As always, technology can’t do the job alone. These top-performing organizations have also done a better job of standardizing their HR processes, and they support their technology purchases with a “culture” of change management that usually goes beyond the basics of communication, training and executive buy-in to include more advanced techniques such as readiness assessments and usability testing.

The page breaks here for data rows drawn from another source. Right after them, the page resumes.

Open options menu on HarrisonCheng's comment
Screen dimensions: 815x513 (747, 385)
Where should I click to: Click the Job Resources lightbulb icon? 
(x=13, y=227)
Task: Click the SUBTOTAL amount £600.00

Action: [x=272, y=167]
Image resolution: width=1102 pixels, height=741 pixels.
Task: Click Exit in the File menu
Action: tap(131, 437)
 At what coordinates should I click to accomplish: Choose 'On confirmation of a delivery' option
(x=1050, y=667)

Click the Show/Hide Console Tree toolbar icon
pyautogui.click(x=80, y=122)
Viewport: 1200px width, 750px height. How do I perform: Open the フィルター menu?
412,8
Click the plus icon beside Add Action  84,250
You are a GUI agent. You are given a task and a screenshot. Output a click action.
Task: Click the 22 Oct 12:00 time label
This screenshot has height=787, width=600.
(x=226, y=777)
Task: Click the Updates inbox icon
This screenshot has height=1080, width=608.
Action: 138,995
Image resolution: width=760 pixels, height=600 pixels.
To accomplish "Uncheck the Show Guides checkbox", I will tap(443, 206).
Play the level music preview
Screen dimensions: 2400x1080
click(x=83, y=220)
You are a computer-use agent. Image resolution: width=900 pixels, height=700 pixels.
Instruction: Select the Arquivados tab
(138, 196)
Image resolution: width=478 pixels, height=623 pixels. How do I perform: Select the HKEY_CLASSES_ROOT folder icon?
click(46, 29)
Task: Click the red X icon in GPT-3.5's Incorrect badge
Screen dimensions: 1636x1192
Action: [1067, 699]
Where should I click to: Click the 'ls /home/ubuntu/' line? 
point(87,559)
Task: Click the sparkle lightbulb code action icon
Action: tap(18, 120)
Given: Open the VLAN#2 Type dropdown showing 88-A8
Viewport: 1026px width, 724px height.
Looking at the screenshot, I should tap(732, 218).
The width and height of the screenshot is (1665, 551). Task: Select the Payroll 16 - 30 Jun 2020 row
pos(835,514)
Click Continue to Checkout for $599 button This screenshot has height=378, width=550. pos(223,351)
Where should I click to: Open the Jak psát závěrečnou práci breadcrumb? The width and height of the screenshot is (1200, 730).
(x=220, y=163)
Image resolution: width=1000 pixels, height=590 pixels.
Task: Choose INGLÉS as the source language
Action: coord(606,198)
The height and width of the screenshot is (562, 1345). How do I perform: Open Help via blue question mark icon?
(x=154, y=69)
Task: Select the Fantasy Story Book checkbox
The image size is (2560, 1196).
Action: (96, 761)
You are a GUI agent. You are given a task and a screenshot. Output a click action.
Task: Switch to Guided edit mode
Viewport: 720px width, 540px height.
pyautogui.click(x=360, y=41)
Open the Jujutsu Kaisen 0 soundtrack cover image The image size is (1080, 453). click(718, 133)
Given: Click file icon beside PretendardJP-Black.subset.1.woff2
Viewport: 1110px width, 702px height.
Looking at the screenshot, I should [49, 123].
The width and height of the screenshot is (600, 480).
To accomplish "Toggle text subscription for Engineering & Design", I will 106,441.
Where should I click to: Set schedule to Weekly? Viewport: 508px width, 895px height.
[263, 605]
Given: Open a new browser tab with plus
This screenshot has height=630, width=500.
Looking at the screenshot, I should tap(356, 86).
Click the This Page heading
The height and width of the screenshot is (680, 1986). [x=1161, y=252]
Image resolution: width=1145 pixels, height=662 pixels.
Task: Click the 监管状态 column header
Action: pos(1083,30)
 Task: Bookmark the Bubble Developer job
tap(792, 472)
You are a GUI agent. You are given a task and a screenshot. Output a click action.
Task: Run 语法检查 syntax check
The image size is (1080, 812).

While many of the most widely used suites are the older, on-premises options, their usability ratings are among the lowest. Newer cloud-based alternatives like Oracle HCM Cloud and SAP SuccessFactors Employee Central score near the top in usability but aren’t as widely deployed -- yet.
Companies are getting the cloud message, with large organizations (10,000 or more employees) planning to double their adoption of software-as-a-service (SaaS) HRMS, to 31%. Roughly half of small and medium-size businesses -- where SaaS HRMS was already more popular -- plan to have one within the year.
In fact, SaaS HRMS will top on-premises or hosted licenses this year for the first time. It’s one of several findings that signal major shifts in technology and vendor shares (see the sidebar).
Surely, larger companies can best afford all the pieces of the enterprise HR strategy that Sierra-Cedar advocates so forcefully. But like those glossy home-decorating magazines that seem to show the living rooms of only the fabulously wealthy, it’s good to know what excellence looks like before determining what the budget allows.